Thousands of hospital pharmacists, nursing assistants, operating room scrubs and other health care workers observed the 48-hour walkout as green-shirted picketers marched outside medical centers.
It prompted the postponement of dozens of surgeries but brought reassurances that patients at facilities in San Diego, Orange, Los Angeles, Santa Monica, San Francisco and Sacramento were safe.
Nurses were not on strike, emergency rooms were open, and about 450 union employees remained in critical jobs under court order.
No major problems were reported.
“We are prepared to take care of everybody in a safe fashion,” said Dr.
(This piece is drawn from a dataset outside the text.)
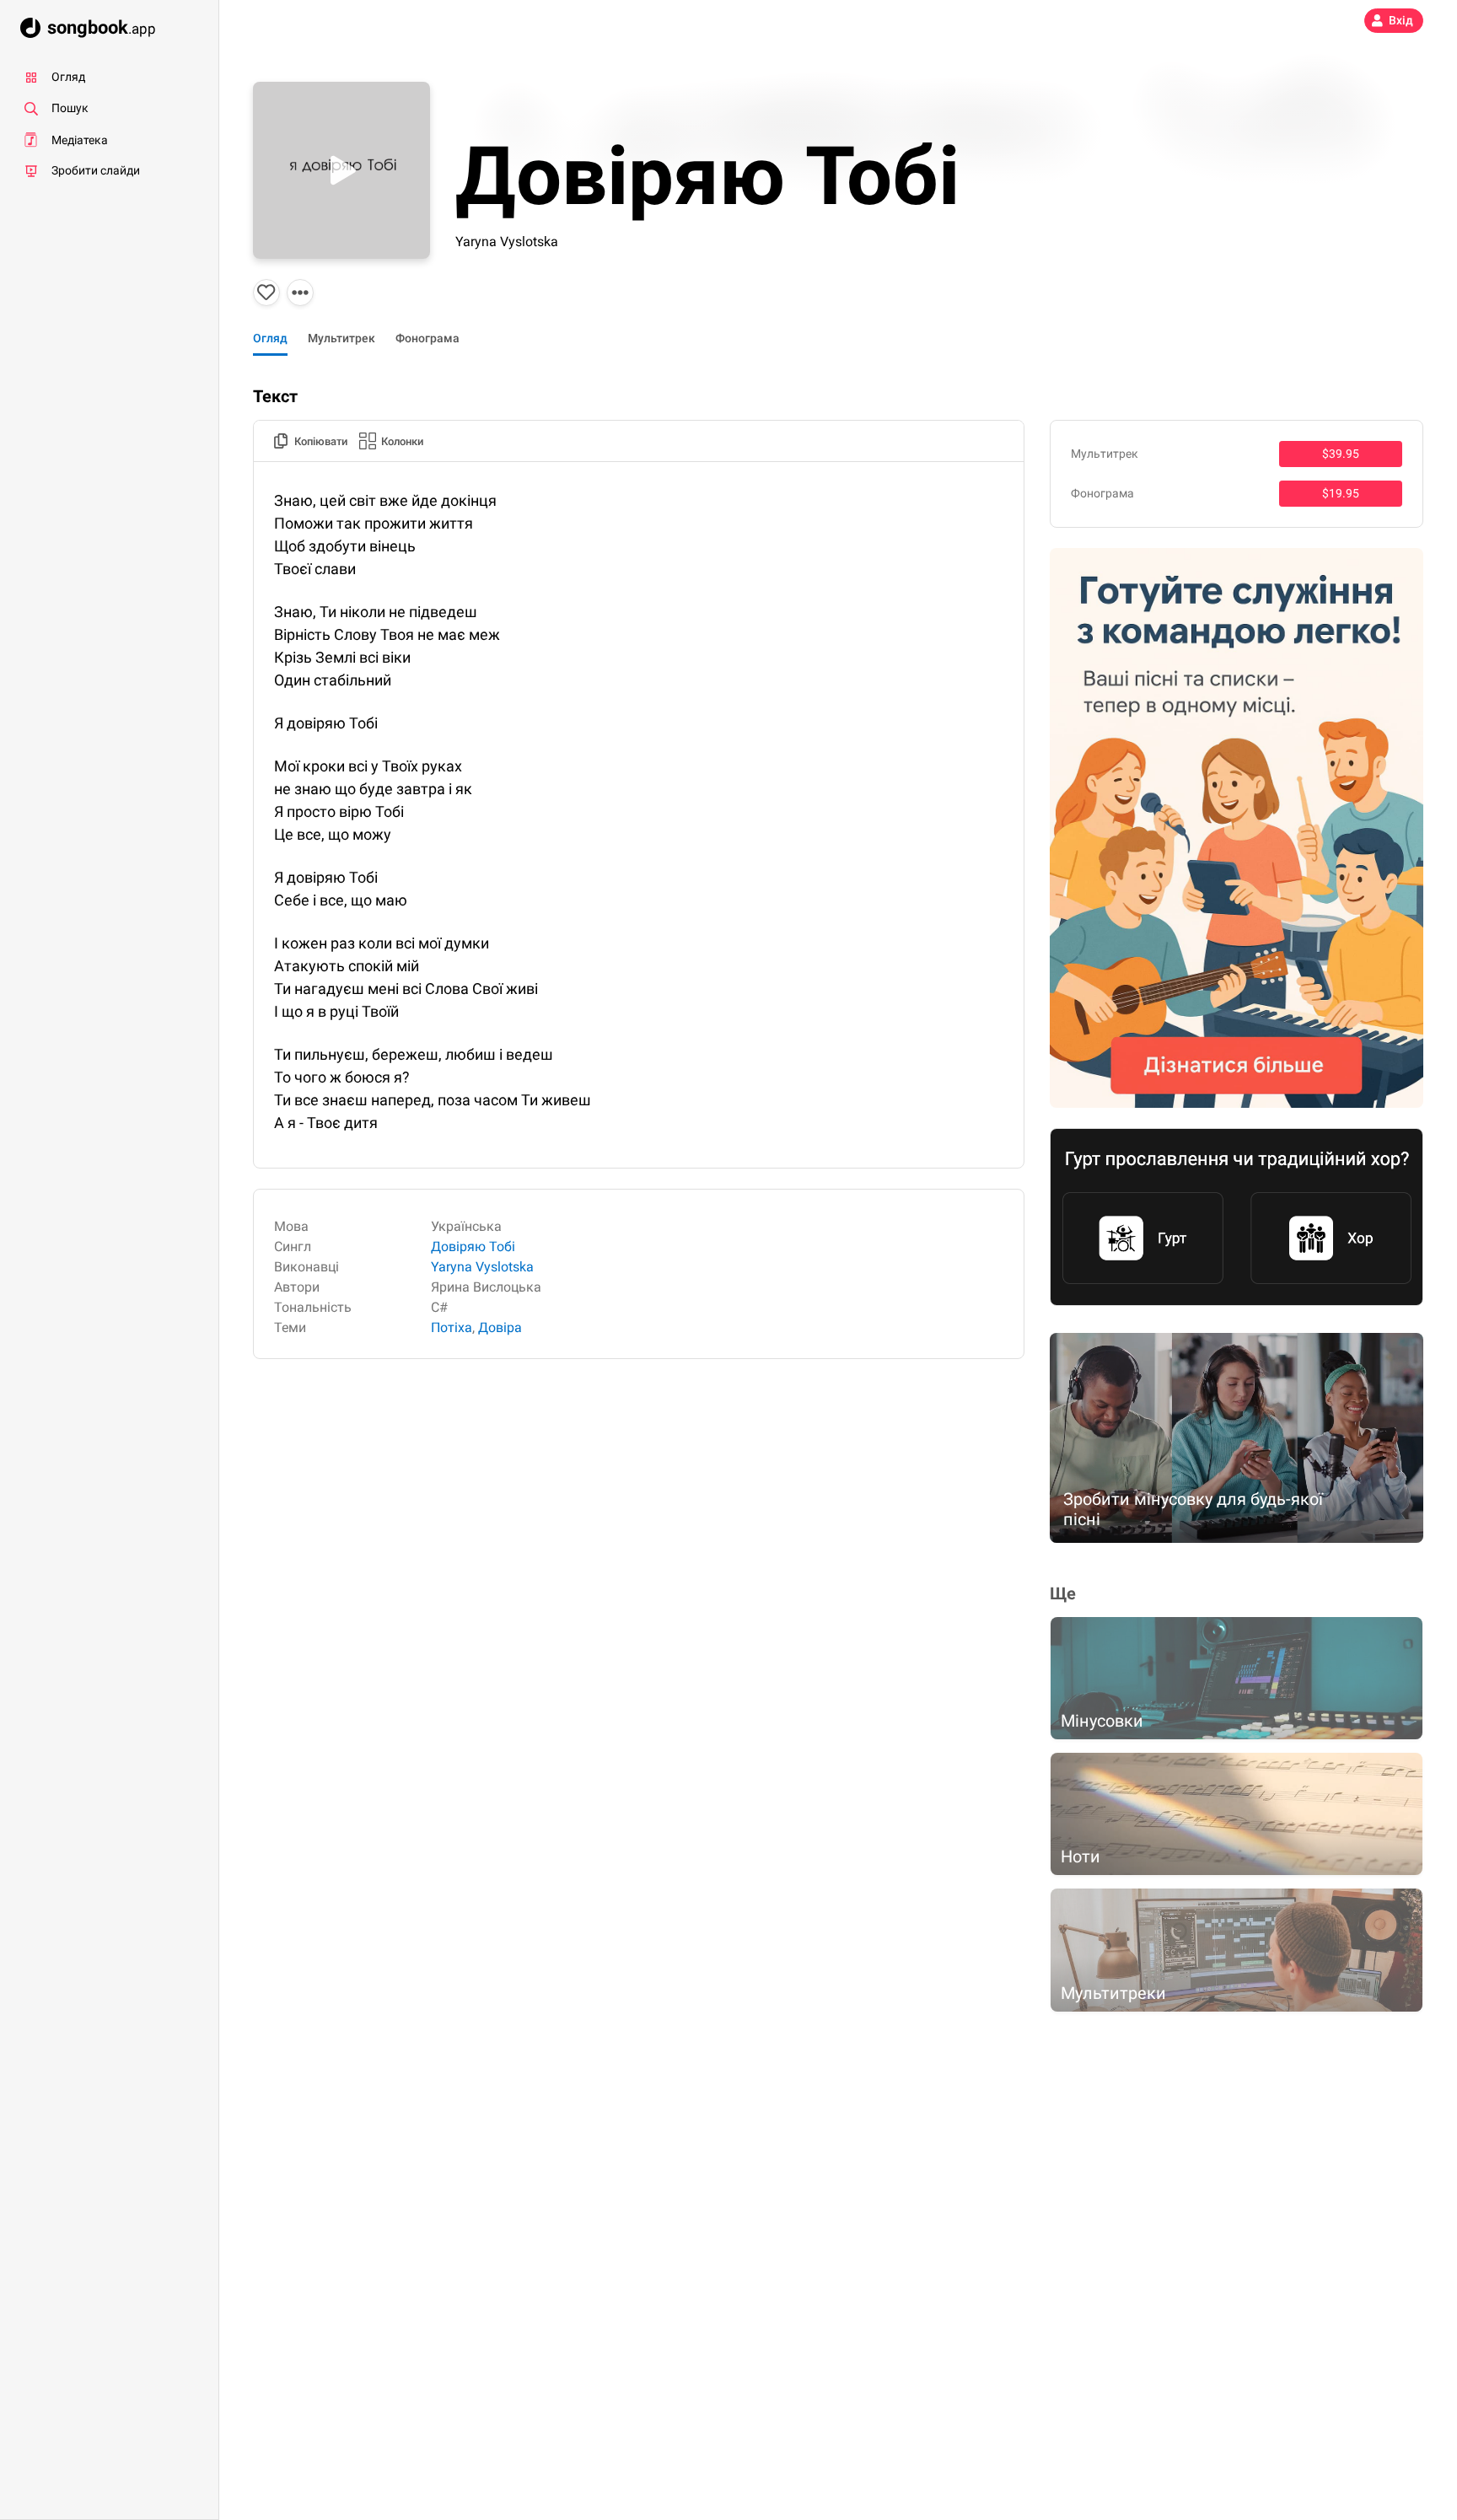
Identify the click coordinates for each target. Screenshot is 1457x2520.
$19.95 (1340, 493)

Tom Rosenthal, chief medical officer of UCLA Hospital Systems.
The strike was scheduled to end Thursday morning.
There was no clear count of how many members of the union representing some 13,000 workers had joined the walkout.
“We are well into the thousands,” said Todd Stenhouse, a spokesman for the American Federation of State, County and Municipal Employees.
However, Rosenthal said a preliminary estimate indicated that more than half of union employees had reported for work Tuesday at UC facilities in the Los Angeles area.
The hospitals prepared for the strike by postponing non-essential surgeries, hiring hundreds of temporary workers and having supervisors do some jobs.
At Ronald Reagan UCLA Medical Center, hospital pharmacists, nursing assistants, operating room scrubs and other patient care workers packed the Westwood Plaza area Wednesday as they kicked off the 48-hour walkout.
Hundreds of workers in green AFSCME union T-shirts marched with signs that read “striking for our patients, our family, our future.”
UCLA Medical Center radiation therapist Jenny Takakura helped organize the strikers.
“We are out here for patient care, we really want patient safety, we’re worried about all the short staffing and all the cuts that are going on and I know we’re going out on strike for these two days but we’re worried about long-term about patient safety,” said Takakura.
Nurses are not on strike, emergency rooms are open and about 450 union employees remain in critical jobs under court order.
UCLA officials said the estimated cost of the two-day strike to UCLA is more than $5 million due to lost revenue and costs for replacement workers.
About 30 surgeries were postponed through the strike period at Los Angeles-area facilities, Rosenthal said.
In Sacramento, more than 45 operations were delayed in the UC Davis health system, while five children’s surgeries were postponed at UC San Francisco facilities, according to a UC statement.
More than 200 procedures were rescheduled at San Diego and Orange County medical facilities, officials told City News Service.
The labor dispute involved chronic and dangerously low staffing levels, Stenhouse said. UC officials have said the real issue is a refusal by the union to accept a new pension plan similar to those of other state workers.